Well, time and tide pull all teeth, as they say.
One peculiarity with my jaw is that I am missing my canines-they never came in. This limited my prospects as a vampire and made my appearance a little strange. The rest of my teeth spread out to take up the extra space like passengers on a subway trying to eke out the most personal territory on the A-train as they could, as one would do.
This had the effect that whenever I smiled my mouth looked like Stonehenge. Well, it was my upper teeth that were missing, so I looked like Stonehenge hanging upside down. Droop-henge? Tooth-henge? Either way it was hilarious. For those around me, that is.
My teeth were straight and healthy in other ways, and my mother asked the orthodontist if I needed braces when the time for such things came. Though she did it in a 1950’s Mom manner.
“If he doesn’t get braces will he lose his teeth by the time he’s forty years old?” she asked the doctor.
Moms back then had an obsession with their children turning forty and what perils that might entail for some reason.
I remember both my older brothers having braces for as much as five years, after which they looked pretty much as they had before getting them, and they made no attempt to hide the agony of them from me in every way possible.

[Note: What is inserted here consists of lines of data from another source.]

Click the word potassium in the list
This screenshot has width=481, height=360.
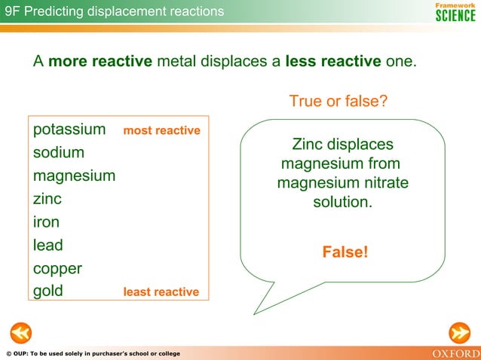tap(69, 130)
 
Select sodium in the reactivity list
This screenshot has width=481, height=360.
tap(59, 153)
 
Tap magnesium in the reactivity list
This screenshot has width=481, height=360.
tap(74, 176)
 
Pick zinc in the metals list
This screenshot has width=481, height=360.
tap(47, 199)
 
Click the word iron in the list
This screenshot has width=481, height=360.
tap(46, 222)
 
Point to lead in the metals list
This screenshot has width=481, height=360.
tap(48, 245)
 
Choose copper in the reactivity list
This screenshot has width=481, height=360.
tap(57, 269)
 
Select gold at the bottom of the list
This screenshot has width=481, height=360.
tap(48, 291)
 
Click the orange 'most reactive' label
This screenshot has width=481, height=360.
tap(161, 131)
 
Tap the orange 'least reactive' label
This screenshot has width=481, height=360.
tap(161, 292)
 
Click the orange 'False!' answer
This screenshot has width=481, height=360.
tap(345, 252)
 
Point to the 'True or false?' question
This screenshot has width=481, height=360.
tap(339, 101)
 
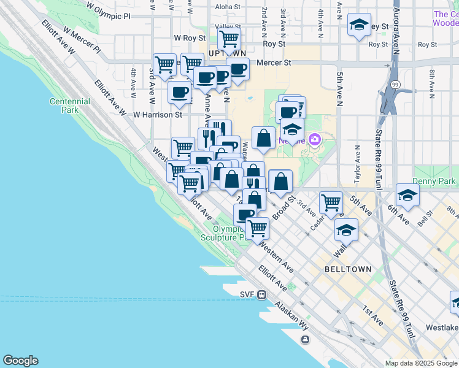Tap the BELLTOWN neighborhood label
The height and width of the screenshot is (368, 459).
(349, 269)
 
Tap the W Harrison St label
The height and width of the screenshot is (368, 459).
(158, 114)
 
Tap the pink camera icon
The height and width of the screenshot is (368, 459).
(315, 139)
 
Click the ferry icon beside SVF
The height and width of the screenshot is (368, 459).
(262, 294)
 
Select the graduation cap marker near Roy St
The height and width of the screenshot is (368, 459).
(359, 25)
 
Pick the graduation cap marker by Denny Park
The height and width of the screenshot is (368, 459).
(407, 196)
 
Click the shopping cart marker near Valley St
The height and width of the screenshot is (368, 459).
(229, 39)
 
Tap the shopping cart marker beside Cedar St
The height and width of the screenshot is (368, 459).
(331, 202)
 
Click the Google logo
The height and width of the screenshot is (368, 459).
(20, 361)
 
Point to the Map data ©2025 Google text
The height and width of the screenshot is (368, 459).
(421, 363)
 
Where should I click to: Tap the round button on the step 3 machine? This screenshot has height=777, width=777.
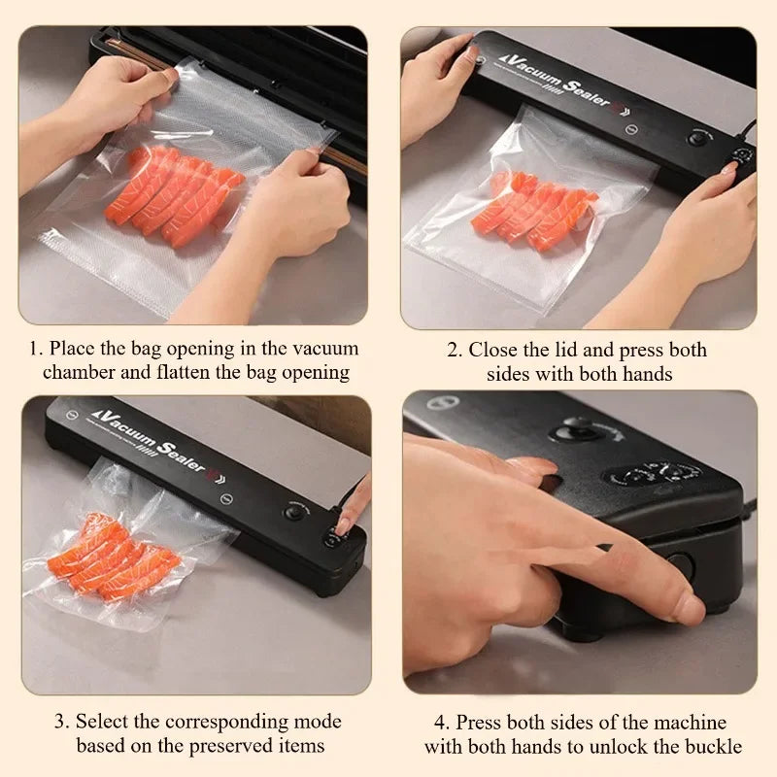click(292, 510)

Brothers are like that.
To this day I believe the orthodontist tightened their braces each month with a torque wrench. So when the doctor said “No,” to my mother’s blunt question, I was relieved.
But I always hated the gaps in between my teeth. I’d hate biting into an apple and there would be furrows carved in the channel where I bit into it. I’d hate getting popcorn kernels embedded in my gums around my teeth. It seemed unnatural. Though I still get popcorn kernels stuck in between my teeth today. I guess that’s an everybody problem. Everybody who eats popcorn, that is.

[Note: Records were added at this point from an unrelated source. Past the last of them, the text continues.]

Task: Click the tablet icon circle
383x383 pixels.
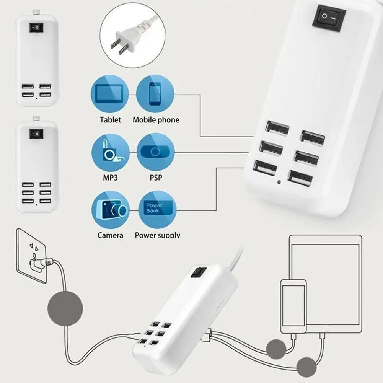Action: pos(109,94)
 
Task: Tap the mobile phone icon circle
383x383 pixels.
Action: pos(155,94)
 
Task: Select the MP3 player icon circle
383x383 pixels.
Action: pos(110,152)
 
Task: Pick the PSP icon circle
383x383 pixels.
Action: pos(155,152)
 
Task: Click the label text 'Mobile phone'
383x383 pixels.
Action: pos(156,120)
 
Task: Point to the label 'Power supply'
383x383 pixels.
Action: pos(157,235)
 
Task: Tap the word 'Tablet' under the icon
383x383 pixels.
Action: pos(110,120)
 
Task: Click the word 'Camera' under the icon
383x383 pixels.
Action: pos(110,235)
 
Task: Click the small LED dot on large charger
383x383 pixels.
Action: pos(280,183)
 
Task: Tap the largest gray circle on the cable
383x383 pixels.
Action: pos(65,308)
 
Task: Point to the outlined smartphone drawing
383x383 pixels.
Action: pos(293,306)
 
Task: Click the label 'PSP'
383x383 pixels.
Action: pos(155,178)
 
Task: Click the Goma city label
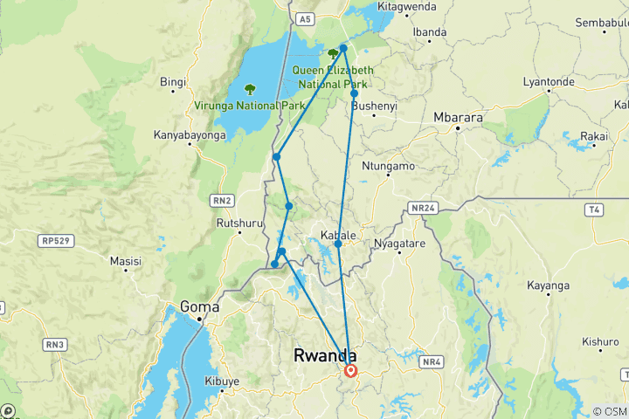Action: tap(198, 306)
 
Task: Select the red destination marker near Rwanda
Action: tap(351, 370)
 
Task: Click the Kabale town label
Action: tap(339, 236)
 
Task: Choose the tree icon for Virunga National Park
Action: tap(251, 89)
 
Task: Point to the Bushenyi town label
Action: tap(374, 106)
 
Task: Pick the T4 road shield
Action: tap(595, 210)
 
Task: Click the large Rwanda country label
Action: tap(325, 356)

So I got braces when I was 45 years old, Mom knew what she was talking about. The orthodontist pulled together my front teeth, trying to keep them as symmetrical as possible. Then when they were all shuffled together, I had one Sarsen stone sized gap on the left side of my mouth instead of several smaller gaps scattered amongst the Bluestones.
This I addressed by getting a titanium post dug into my jaw and a false tooth attached to it. I called it my alien implant, and I’ll put in a good word for you with the spacemen on the mother ship if you like.
Part of the reason for this much orthodontal-agony was vanity, of course. But I was also volunteering at a community theater, and I thought it might improve my stage presence. I doubt anybody noticed, but I felt better about myself, sporadically. Though when I see pictures of myself from that time today I can't help but think they could have played my face like a xylophone.
As I aged so did my teeth and jaws. Gums receded, nerves grew more sensitive, porcelain discolored and decayed, and calculus grew. I never could get calculus in college, but I got it in my mouth just great.
It started to hurt when I flossed. I started having pet toothaches that I could always count on like a loyal puppy. Places that hurt when I drank something hot or cold.
I had my first root canal about fifteen years or so ago. The tooth in question was dead, the nerves were at least, so it didn’t hurt very much. The shots of Novocain pinched but the drilling didn’t phase me at all.
I had always thought that root canals were very painful. This one took a while and was uncomfortable, but not that bad otherwise and I thought, “Hey, this ain’t so bad!”
My second root canal cured me of that misconception. This was an upper front tooth, and its nerve was alive and kicking, um… nerving. The nerve of it!
It gave me a run for my dental bill.
And now back to where I started. Six months ago…
My right lower jaw had been aching. It was more than uncomfortable. It was a pain too painful because it was pretty much in my whole jaw from the empty spot where a wisdom tooth had once lived to my front teeth. On the left side was one tooth that had a grudge against over and under temperatured liquids so now it was hard to negotiate my sustenance on either side of my mouth. Since absorbing nutrients directly into my skin like a jungle orchid was out of the question I had to find another option.
I mentioned it to my hygienist and my dentist. She took some X-rays and poked around, but not much more. “We’ll keep an eye on it,” they said. “Let us know if it gets any worse.”
I thought I had just let them know! But what do I know?
I started wearing a mouth guard on my teeth and gradually the whole jaw settled down and got only merely uncomfortable, but not really painful.
So I was surprised when my hygienist brought up that I had an abscess on my gum at the back of them. I think she called it an abscess, it looked like a mouth sore but it didn’t hurt.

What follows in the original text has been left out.